Assistera-t-on au mariage du GI Joe de Hasbro avec la Barbie de Mattel?

A gauche, Barbie, produit phare de Mattel. A droite : des têtes de G.I. Joe, le personnage lancé par Hasbro en 1964.
A gauche, Barbie, produit phare de Mattel. A droite : des têtes de G.I. Joe, le personnage lancé par Hasbro en 1964. - © AFP

Le dossier économique du jour, préparé par Michel Gassée, avait un petit air de Saint Nicolas ce lundi matin sur les ondes de la Première. Il était question du rachat de Mattel, numéro un américain du jouet, par son concurrent Hasbro. Une sorte de mariage entre le GI Joe de Hasbro et la Barbie de Mattel.

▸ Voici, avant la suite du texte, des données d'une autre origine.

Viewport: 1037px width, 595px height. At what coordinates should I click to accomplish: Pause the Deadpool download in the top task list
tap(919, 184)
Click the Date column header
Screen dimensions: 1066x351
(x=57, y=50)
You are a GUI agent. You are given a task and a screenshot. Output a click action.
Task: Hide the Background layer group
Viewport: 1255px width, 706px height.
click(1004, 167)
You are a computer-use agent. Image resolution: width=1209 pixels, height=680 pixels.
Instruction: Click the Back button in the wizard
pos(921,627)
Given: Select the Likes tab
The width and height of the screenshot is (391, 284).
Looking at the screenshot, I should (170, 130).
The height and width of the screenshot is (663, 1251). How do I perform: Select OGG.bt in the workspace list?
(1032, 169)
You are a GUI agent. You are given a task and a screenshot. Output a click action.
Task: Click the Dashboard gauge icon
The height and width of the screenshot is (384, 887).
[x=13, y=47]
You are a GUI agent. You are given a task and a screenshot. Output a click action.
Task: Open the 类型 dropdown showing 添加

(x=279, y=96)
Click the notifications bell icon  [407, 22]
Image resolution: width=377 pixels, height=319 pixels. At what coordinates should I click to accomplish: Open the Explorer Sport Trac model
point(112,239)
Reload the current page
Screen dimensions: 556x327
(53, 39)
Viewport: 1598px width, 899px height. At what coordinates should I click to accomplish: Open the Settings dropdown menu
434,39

À ce stade, les deux fabricants se limitent à "pas de commentaire sur les rumeurs ou les spéculations", même quand le Wall Street Journal fait état de discussions entre les deux entreprises et que l’agence Reuters confirme. Ce qui est certain, c’est que Hasbro s’intéresse depuis longtemps à Mattel. Il a déjà tenté de le racheter en 1996 et en 2015, évidemment sans succès.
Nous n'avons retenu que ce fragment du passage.